I will present a patch to move it to bitstream.h  

> [...]
> > /**
> >  * Decode quantizer difference and return modified quantizer.
> >  */
> > static inline int rv34_decode_dquant(GetBitContext *gb, int quant)
> > {
> >     if(get_bits1(gb))
> >         return rv34_dquant_tab[get_bits1(gb)][quant];
> >     else
> >         return get_bits(gb, 5);
> > }
> 
> btw, doesnt rv34 depend on h263* ? if no then ill accept the above as it would
> be silly to add a dependancy just because of 5 lines of code but if it does
> depend already then you really should use the table and ff_h263_decode_mba()
> from h263 instead of duplicating it!

No, it seems to be not dependent on h.263

> > 
> > /** @} */ //bitstream functions
> > 
> > /**
> >  * @defgroup mv motion vector related code (prediction, reconstruction, motion compensation)
> >  * @{
> >  */
> > 
> 
> > /** macroblock partition width in 8x8 blocks */
> > static const uint8_t part_sizes_w[RV34_MB_TYPES] = { 2, 2, 2, 1, 2, 2, 2, 2, 2, 1, 2, 2 };
> > 
> > /** macroblock partition height in 8x8 blocks */
> > static const uint8_t part_sizes_h[RV34_MB_TYPES] = { 2, 2, 2, 1, 2, 2, 2, 2, 1, 2, 2, 2 };
> 
> these 2 tables can be overlapped to safe 7 bytes
> no iam not serious, this is just a joke :)
> but someone should write a linker which "compresses" const tables by by
> attempting to overlap them

let's wait for quantum computing (and quantum gcc bugs) 

> [...]
> > /**
> >  * Motion vector prediction for B-frames.
> >  */
> > static void rv34_pred_mv_b(RV34DecContext *r, int block_type)

_SOURCE DATA_:
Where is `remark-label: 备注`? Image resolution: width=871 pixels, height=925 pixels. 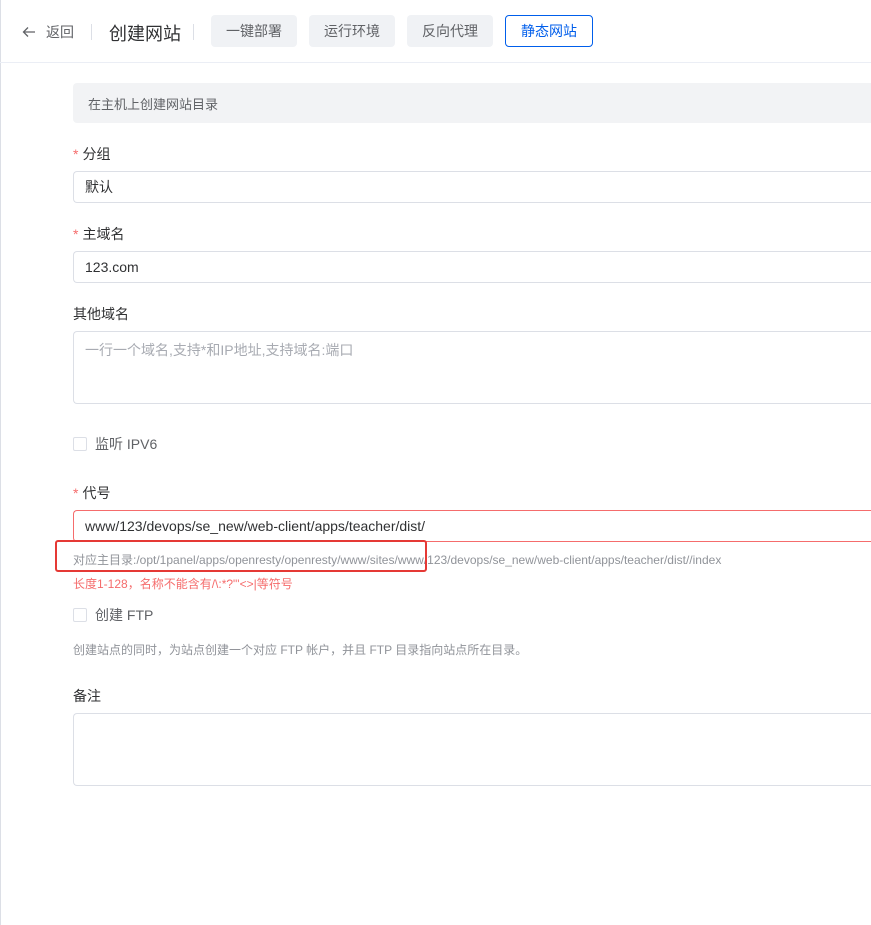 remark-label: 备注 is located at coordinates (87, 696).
--
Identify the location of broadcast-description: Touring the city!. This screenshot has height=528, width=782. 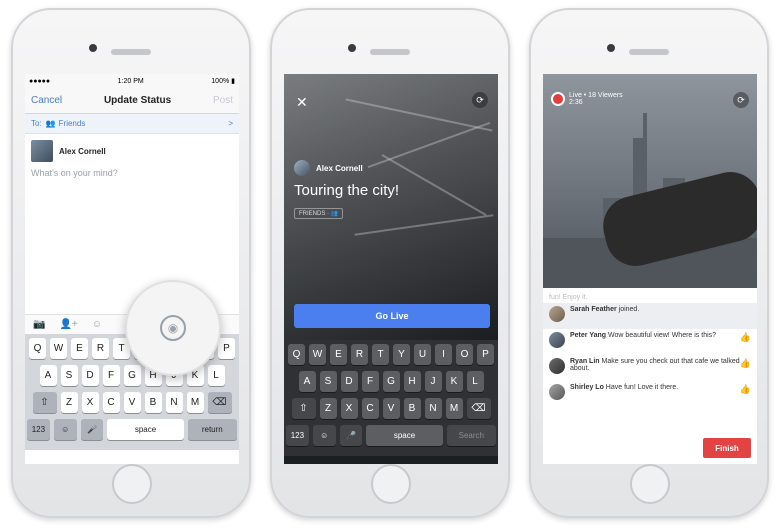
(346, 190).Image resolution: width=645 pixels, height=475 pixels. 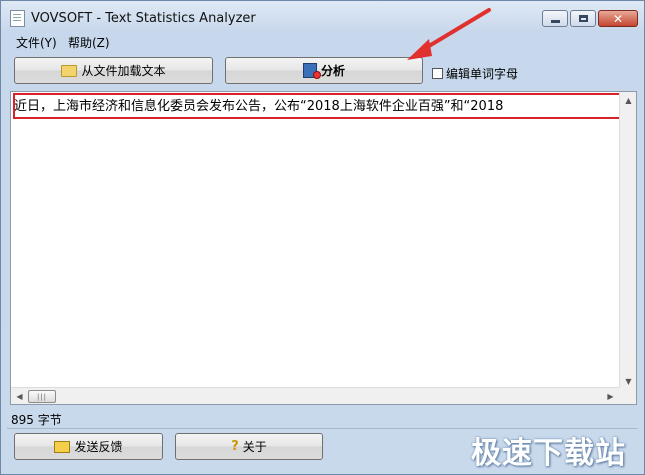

_WHAT YOU NEED TO DO_:
**a.** Answer these questions about the code review thread:
(i) In rv34_decode_dquant, what is returned when the get_bits1(gb) in the if condition is false?
(ii) What does the reply say about whether rv34 depends on h.263?
(iii) How many bytes could be saved by overlapping part_sizes_w and part_sizes_h?
**b.** From the code review thread, extract the part that opens with the words containing "let's wait for" and closes with "rv34_pred_mv_b(RV34DecContext *r, int block_type)".

_YOUR RESPONSES_:
**a.**
(i) get_bits(gb, 5)
(ii) It seems not to depend on h.263.
(iii) 7 bytes

**b.**
let's wait for quantum computing (and quantum gcc bugs) 

> [...]
> > /**
> >  * Motion vector prediction for B-frames.
> >  */
> > static void rv34_pred_mv_b(RV34DecContext *r, int block_type)